Extract each line in the listing below that contains the word "what".

<<<<

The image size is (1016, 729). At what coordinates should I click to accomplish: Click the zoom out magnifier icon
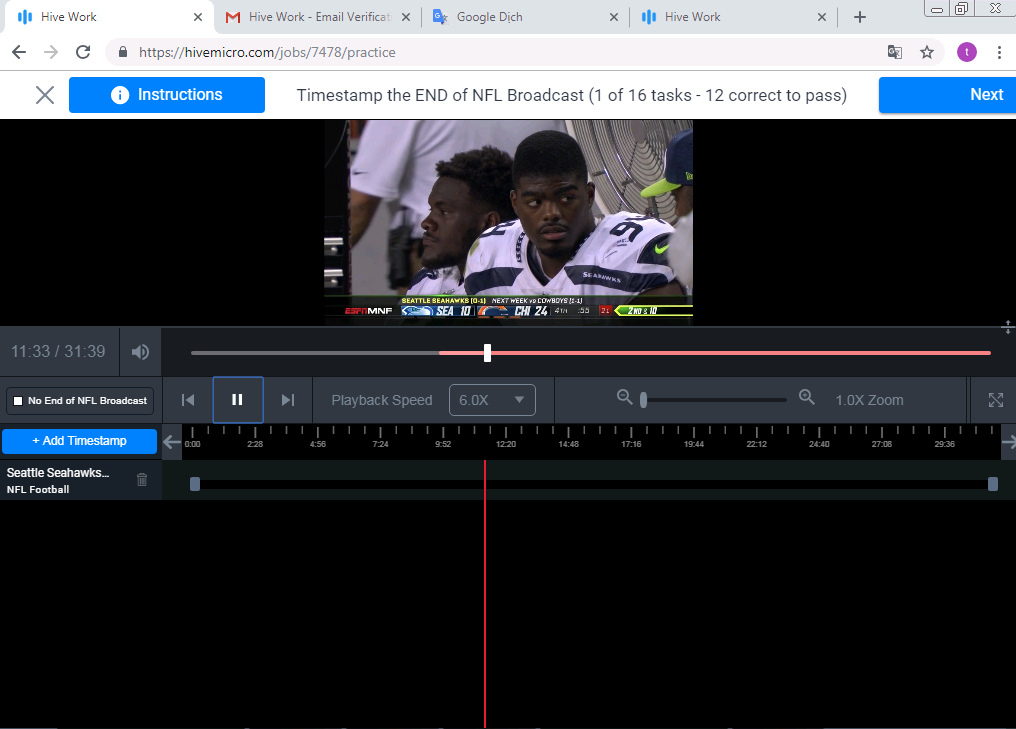tap(625, 398)
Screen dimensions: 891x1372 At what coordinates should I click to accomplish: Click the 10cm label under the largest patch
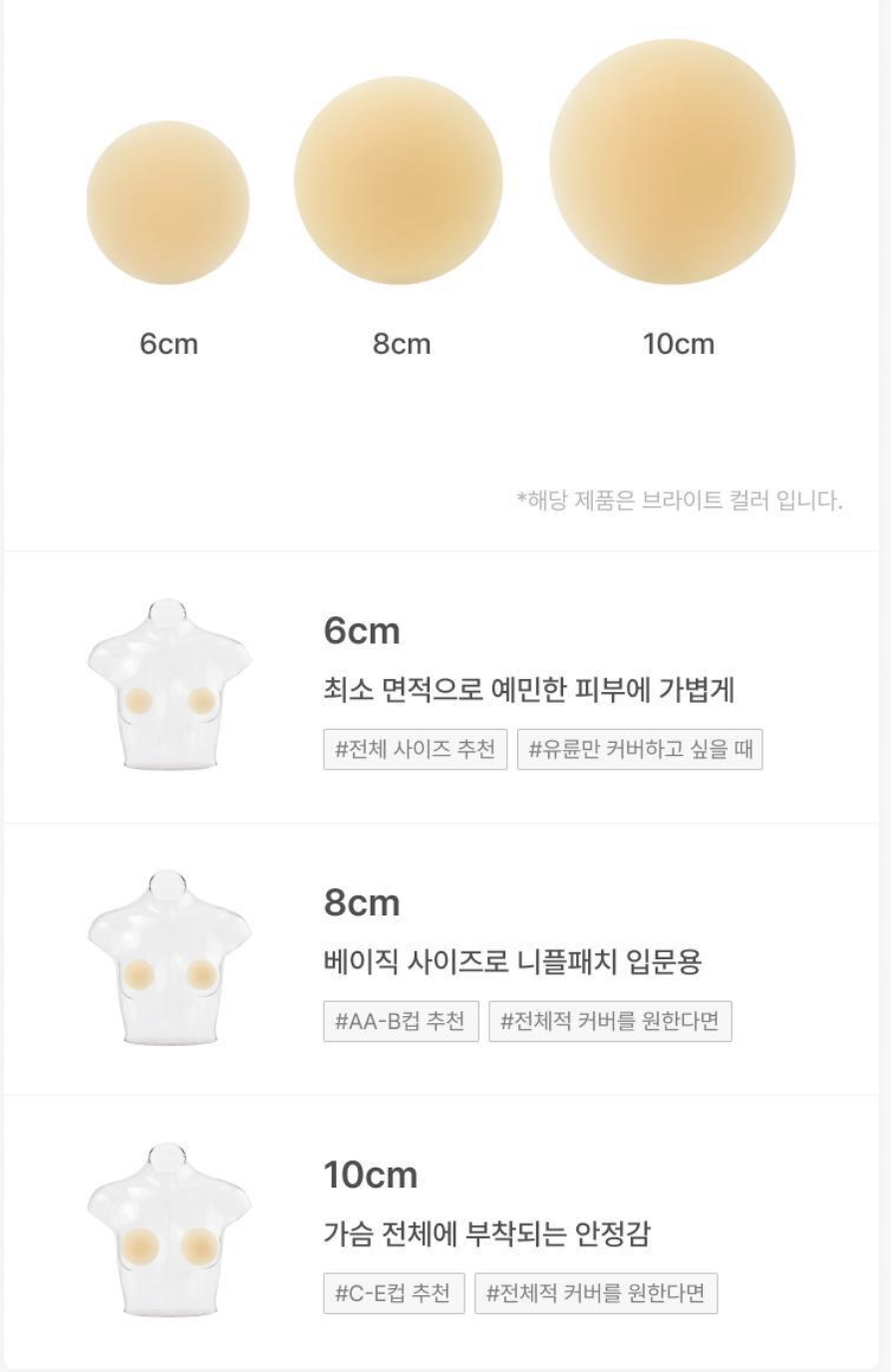(x=679, y=344)
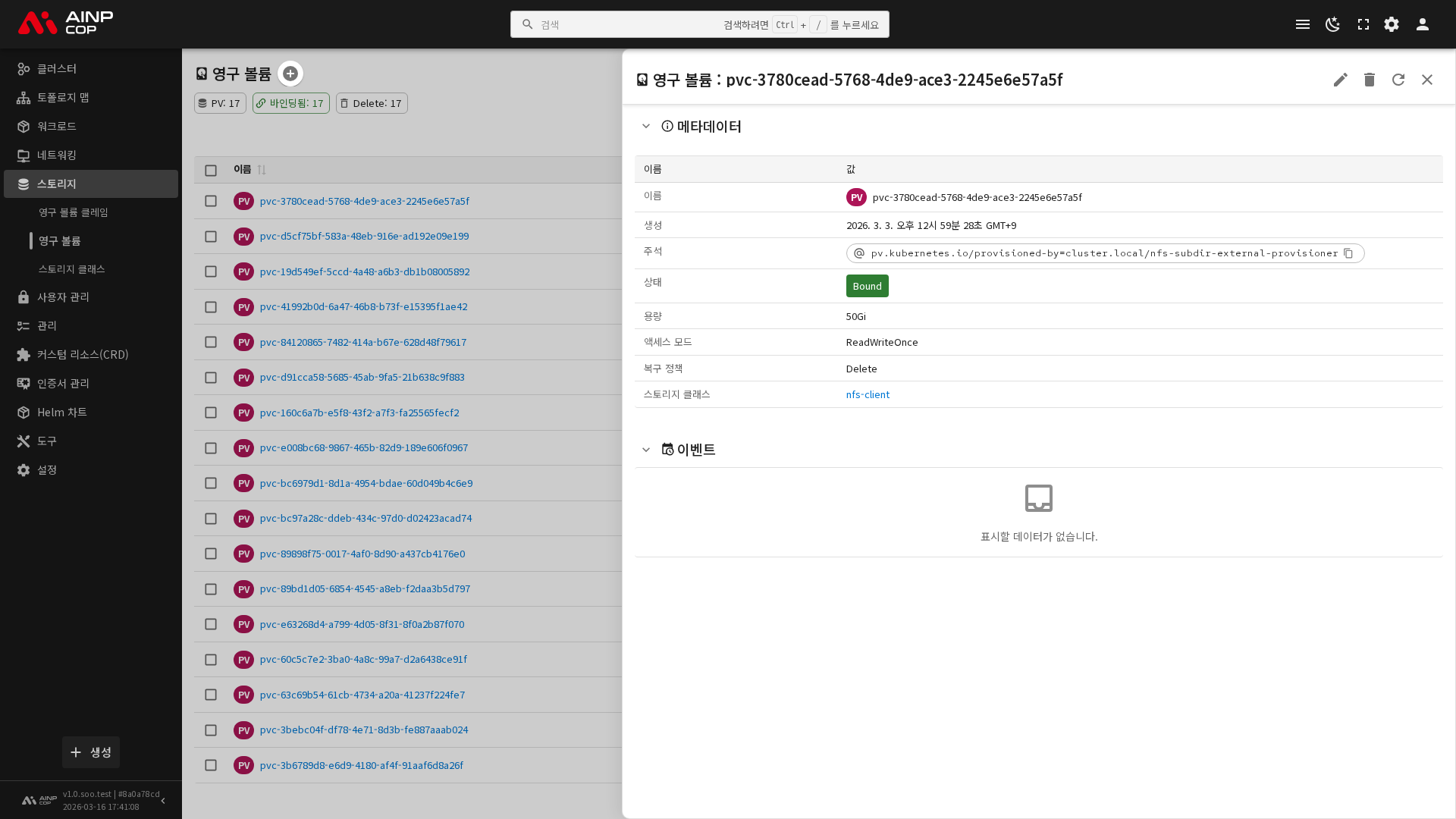Open 영구 볼륨 클레임 in the sidebar
The image size is (1456, 819).
click(74, 212)
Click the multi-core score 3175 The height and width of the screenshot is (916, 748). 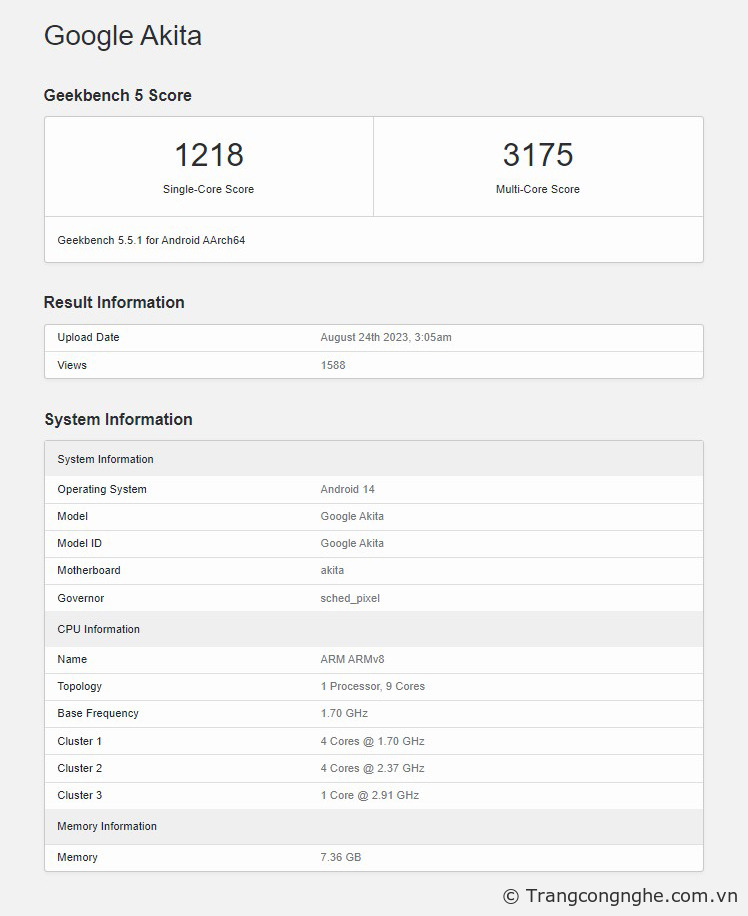[x=537, y=155]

>>>>

§ **Answer to this problem**:
The image size is (1016, 729). At what coordinates should I click to accomplish: Click the zoom out magnifier icon
Screen dimensions: 891x1372 At what coordinates should I click to accomplish: Click the 10cm label under the largest patch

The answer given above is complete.